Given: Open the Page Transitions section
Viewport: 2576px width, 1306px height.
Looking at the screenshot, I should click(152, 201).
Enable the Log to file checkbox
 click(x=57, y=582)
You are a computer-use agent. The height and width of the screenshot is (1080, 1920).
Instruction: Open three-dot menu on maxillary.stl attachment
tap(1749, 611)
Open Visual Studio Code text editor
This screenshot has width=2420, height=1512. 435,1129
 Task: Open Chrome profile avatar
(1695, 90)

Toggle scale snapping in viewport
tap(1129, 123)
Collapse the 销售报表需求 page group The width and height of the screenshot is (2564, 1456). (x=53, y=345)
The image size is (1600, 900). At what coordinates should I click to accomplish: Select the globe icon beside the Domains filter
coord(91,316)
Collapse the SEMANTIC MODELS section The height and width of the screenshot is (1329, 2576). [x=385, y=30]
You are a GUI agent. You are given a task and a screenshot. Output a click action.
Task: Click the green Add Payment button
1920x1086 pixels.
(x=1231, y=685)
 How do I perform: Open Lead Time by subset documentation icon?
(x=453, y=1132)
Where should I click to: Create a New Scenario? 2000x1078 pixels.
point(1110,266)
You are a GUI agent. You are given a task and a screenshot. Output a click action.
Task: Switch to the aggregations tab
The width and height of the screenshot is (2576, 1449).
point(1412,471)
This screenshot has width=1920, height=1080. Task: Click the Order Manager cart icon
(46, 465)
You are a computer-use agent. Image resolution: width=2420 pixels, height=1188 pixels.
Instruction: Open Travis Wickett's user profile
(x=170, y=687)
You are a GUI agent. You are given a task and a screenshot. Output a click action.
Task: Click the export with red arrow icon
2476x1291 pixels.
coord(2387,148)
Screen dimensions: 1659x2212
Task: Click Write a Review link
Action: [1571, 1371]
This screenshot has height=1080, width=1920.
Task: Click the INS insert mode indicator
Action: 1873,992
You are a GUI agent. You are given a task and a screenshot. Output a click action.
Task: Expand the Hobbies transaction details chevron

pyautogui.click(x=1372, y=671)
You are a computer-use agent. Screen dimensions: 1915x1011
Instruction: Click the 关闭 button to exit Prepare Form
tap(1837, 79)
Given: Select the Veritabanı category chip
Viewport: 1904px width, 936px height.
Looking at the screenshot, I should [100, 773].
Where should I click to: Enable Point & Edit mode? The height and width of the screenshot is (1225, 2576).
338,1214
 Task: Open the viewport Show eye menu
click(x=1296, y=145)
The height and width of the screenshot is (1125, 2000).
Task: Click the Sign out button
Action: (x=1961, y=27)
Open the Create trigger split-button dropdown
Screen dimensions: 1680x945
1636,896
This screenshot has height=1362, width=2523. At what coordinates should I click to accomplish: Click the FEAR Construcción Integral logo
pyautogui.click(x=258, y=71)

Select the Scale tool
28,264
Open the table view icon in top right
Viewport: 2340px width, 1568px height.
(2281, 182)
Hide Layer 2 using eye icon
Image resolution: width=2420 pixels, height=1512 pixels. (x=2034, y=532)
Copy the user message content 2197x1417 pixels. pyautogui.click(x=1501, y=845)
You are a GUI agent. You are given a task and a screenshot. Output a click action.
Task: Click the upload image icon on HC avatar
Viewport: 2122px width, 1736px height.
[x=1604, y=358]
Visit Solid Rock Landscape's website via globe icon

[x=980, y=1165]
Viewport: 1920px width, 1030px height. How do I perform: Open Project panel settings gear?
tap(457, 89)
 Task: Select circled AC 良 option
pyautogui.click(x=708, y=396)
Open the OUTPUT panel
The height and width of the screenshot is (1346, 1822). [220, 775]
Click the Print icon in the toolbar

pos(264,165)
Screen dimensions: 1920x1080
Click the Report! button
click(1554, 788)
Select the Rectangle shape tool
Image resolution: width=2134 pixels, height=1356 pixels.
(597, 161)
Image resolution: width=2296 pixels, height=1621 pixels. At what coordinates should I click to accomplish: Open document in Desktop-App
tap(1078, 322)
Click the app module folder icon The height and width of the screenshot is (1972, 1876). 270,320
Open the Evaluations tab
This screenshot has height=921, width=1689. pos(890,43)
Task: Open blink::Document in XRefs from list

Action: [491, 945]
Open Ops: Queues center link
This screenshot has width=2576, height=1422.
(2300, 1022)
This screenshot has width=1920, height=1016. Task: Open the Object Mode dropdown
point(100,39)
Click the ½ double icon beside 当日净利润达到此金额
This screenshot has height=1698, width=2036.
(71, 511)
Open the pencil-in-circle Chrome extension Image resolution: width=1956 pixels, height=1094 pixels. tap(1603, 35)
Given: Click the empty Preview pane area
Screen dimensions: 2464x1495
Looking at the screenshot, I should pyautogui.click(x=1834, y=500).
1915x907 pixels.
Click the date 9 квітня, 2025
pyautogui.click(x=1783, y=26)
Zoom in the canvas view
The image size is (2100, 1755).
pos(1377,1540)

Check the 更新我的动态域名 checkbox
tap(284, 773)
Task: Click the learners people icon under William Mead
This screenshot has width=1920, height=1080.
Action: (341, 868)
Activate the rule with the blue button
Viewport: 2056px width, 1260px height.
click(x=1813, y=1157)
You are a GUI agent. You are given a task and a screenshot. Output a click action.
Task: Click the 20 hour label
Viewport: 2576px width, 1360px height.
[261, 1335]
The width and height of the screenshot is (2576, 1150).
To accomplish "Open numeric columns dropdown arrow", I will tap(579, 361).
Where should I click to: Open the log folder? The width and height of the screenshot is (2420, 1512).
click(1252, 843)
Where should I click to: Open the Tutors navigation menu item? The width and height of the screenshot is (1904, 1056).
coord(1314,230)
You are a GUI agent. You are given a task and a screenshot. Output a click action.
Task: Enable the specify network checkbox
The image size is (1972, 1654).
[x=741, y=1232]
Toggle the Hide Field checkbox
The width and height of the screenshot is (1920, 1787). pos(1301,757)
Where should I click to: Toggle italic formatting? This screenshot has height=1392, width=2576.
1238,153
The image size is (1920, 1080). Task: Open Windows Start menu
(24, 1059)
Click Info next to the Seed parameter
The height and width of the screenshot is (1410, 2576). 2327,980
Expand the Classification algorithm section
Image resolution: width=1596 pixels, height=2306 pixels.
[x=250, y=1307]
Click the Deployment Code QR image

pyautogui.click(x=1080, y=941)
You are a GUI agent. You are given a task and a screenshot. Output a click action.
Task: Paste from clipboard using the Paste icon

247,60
***
EXERCISE GOAL ::
Copy every line above exactly.

EXERCISE OUTPUT ::
Given: Open the Page Transitions section
Viewport: 2576px width, 1306px height.
Looking at the screenshot, I should click(152, 201).
Enable the Log to file checkbox
 click(x=57, y=582)
You are a computer-use agent. The height and width of the screenshot is (1080, 1920).
Instruction: Open three-dot menu on maxillary.stl attachment
tap(1749, 611)
Open Visual Studio Code text editor
This screenshot has width=2420, height=1512. 435,1129
 Task: Open Chrome profile avatar
(1695, 90)

Toggle scale snapping in viewport
tap(1129, 123)
Collapse the 销售报表需求 page group The width and height of the screenshot is (2564, 1456). (x=53, y=345)
The image size is (1600, 900). At what coordinates should I click to accomplish: Select the globe icon beside the Domains filter
coord(91,316)
Collapse the SEMANTIC MODELS section The height and width of the screenshot is (1329, 2576). [x=385, y=30]
You are a GUI agent. You are given a task and a screenshot. Output a click action.
Task: Click the green Add Payment button
1920x1086 pixels.
(x=1231, y=685)
 How do I perform: Open Lead Time by subset documentation icon?
(x=453, y=1132)
Where should I click to: Create a New Scenario? 2000x1078 pixels.
point(1110,266)
You are a GUI agent. You are given a task and a screenshot. Output a click action.
Task: Switch to the aggregations tab
The width and height of the screenshot is (2576, 1449).
point(1412,471)
This screenshot has width=1920, height=1080. Task: Click the Order Manager cart icon
(46, 465)
You are a computer-use agent. Image resolution: width=2420 pixels, height=1188 pixels.
Instruction: Open Travis Wickett's user profile
(x=170, y=687)
You are a GUI agent. You are given a task and a screenshot. Output a click action.
Task: Click the export with red arrow icon
2476x1291 pixels.
coord(2387,148)
Screen dimensions: 1659x2212
Task: Click Write a Review link
Action: [1571, 1371]
This screenshot has height=1080, width=1920.
Task: Click the INS insert mode indicator
Action: 1873,992
You are a GUI agent. You are given a task and a screenshot. Output a click action.
Task: Expand the Hobbies transaction details chevron

pyautogui.click(x=1372, y=671)
You are a computer-use agent. Screen dimensions: 1915x1011
Instruction: Click the 关闭 button to exit Prepare Form
tap(1837, 79)
Given: Select the Veritabanı category chip
Viewport: 1904px width, 936px height.
Looking at the screenshot, I should [100, 773].
Where should I click to: Enable Point & Edit mode? The height and width of the screenshot is (1225, 2576).
338,1214
 Task: Open the viewport Show eye menu
click(x=1296, y=145)
The height and width of the screenshot is (1125, 2000).
Task: Click the Sign out button
Action: (x=1961, y=27)
Open the Create trigger split-button dropdown
Screen dimensions: 1680x945
1636,896
This screenshot has height=1362, width=2523. At what coordinates should I click to accomplish: Click the FEAR Construcción Integral logo
pyautogui.click(x=258, y=71)

Select the Scale tool
28,264
Open the table view icon in top right
Viewport: 2340px width, 1568px height.
(2281, 182)
Hide Layer 2 using eye icon
Image resolution: width=2420 pixels, height=1512 pixels. (x=2034, y=532)
Copy the user message content 2197x1417 pixels. pyautogui.click(x=1501, y=845)
You are a GUI agent. You are given a task and a screenshot. Output a click action.
Task: Click the upload image icon on HC avatar
Viewport: 2122px width, 1736px height.
[x=1604, y=358]
Visit Solid Rock Landscape's website via globe icon

[x=980, y=1165]
Viewport: 1920px width, 1030px height. How do I perform: Open Project panel settings gear?
tap(457, 89)
 Task: Select circled AC 良 option
pyautogui.click(x=708, y=396)
Open the OUTPUT panel
The height and width of the screenshot is (1346, 1822). [220, 775]
Click the Print icon in the toolbar

pos(264,165)
Screen dimensions: 1920x1080
Click the Report! button
click(1554, 788)
Select the Rectangle shape tool
Image resolution: width=2134 pixels, height=1356 pixels.
(597, 161)
Image resolution: width=2296 pixels, height=1621 pixels. At what coordinates should I click to accomplish: Open document in Desktop-App
tap(1078, 322)
Click the app module folder icon The height and width of the screenshot is (1972, 1876). 270,320
Open the Evaluations tab
This screenshot has height=921, width=1689. pos(890,43)
Task: Open blink::Document in XRefs from list

Action: [491, 945]
Open Ops: Queues center link
This screenshot has width=2576, height=1422.
(2300, 1022)
This screenshot has width=1920, height=1016. Task: Open the Object Mode dropdown
point(100,39)
Click the ½ double icon beside 当日净利润达到此金额
This screenshot has height=1698, width=2036.
(71, 511)
Open the pencil-in-circle Chrome extension Image resolution: width=1956 pixels, height=1094 pixels. tap(1603, 35)
Given: Click the empty Preview pane area
Screen dimensions: 2464x1495
Looking at the screenshot, I should pyautogui.click(x=1834, y=500).
1915x907 pixels.
Click the date 9 квітня, 2025
pyautogui.click(x=1783, y=26)
Zoom in the canvas view
The image size is (2100, 1755).
pos(1377,1540)

Check the 更新我的动态域名 checkbox
tap(284, 773)
Task: Click the learners people icon under William Mead
This screenshot has width=1920, height=1080.
Action: (341, 868)
Activate the rule with the blue button
Viewport: 2056px width, 1260px height.
click(x=1813, y=1157)
You are a GUI agent. You are given a task and a screenshot. Output a click action.
Task: Click the 20 hour label
Viewport: 2576px width, 1360px height.
[261, 1335]
The width and height of the screenshot is (2576, 1150).
To accomplish "Open numeric columns dropdown arrow", I will tap(579, 361).
Where should I click to: Open the log folder? The width and height of the screenshot is (2420, 1512).
click(1252, 843)
Where should I click to: Open the Tutors navigation menu item? The width and height of the screenshot is (1904, 1056).
coord(1314,230)
You are a GUI agent. You are given a task and a screenshot. Output a click action.
Task: Enable the specify network checkbox
The image size is (1972, 1654).
[x=741, y=1232]
Toggle the Hide Field checkbox
The width and height of the screenshot is (1920, 1787). pos(1301,757)
Where should I click to: Toggle italic formatting? This screenshot has height=1392, width=2576.
1238,153
The image size is (1920, 1080). Task: Open Windows Start menu
(24, 1059)
Click Info next to the Seed parameter
The height and width of the screenshot is (1410, 2576). 2327,980
Expand the Classification algorithm section
Image resolution: width=1596 pixels, height=2306 pixels.
[x=250, y=1307]
Click the Deployment Code QR image

pyautogui.click(x=1080, y=941)
You are a GUI agent. You are given a task and a screenshot. Output a click action.
Task: Paste from clipboard using the Paste icon

247,60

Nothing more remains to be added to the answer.